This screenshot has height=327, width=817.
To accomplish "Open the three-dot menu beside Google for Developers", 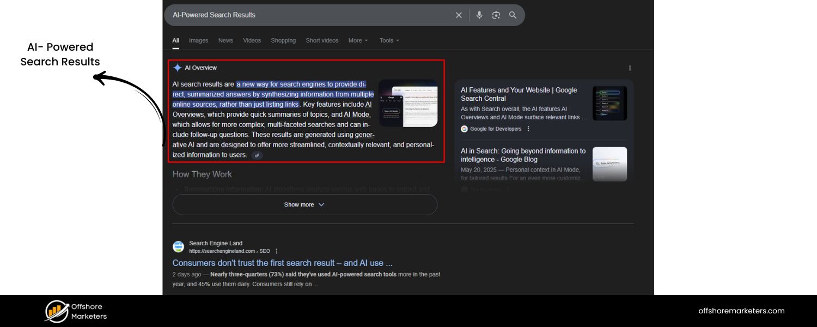I will pos(528,129).
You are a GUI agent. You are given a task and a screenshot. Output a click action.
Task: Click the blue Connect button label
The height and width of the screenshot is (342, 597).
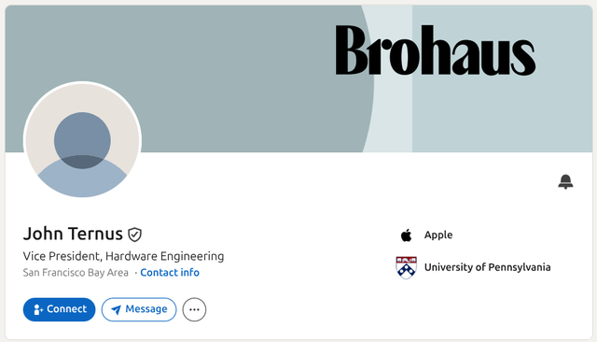pyautogui.click(x=66, y=309)
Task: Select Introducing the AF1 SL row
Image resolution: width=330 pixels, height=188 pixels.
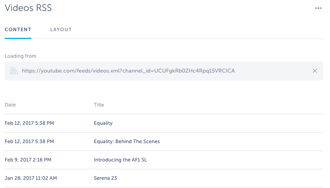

⁂

> _Exercise details_
The required answer is an exact copy of the lines from the one containing "Task: Click the blue Connect button label" through the last line of the material, with the pictures removed.

> _Result of the exercise_
Task: Click the blue Connect button label
The height and width of the screenshot is (342, 597).
pyautogui.click(x=66, y=309)
Task: Select Introducing the AF1 SL row
Image resolution: width=330 pixels, height=188 pixels.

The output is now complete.